» Task input

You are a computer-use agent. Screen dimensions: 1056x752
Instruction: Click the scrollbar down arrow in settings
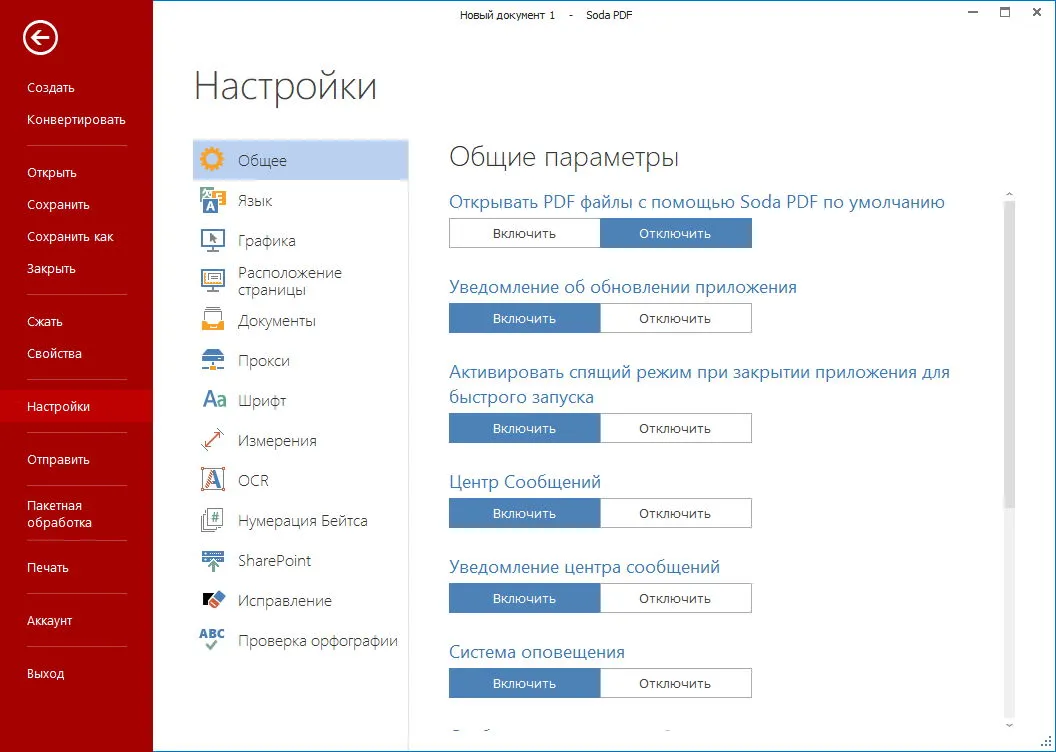coord(1009,725)
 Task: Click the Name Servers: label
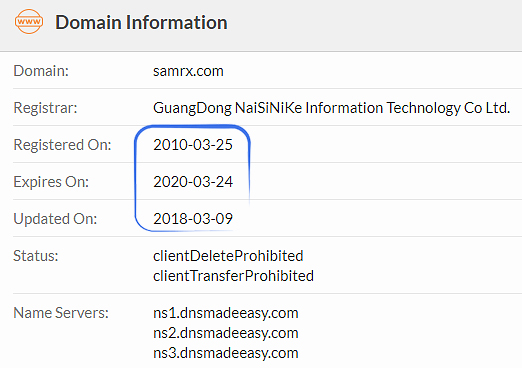tap(61, 313)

» Work task
Without the pictures, transcribe the listing above exactly.

» Exercise result
You are a computer-use agent. Screen dimensions: 1056x752
Instruction: Click the scrollbar down arrow in settings
coord(1009,725)
 Task: Click the Name Servers: label
tap(61, 313)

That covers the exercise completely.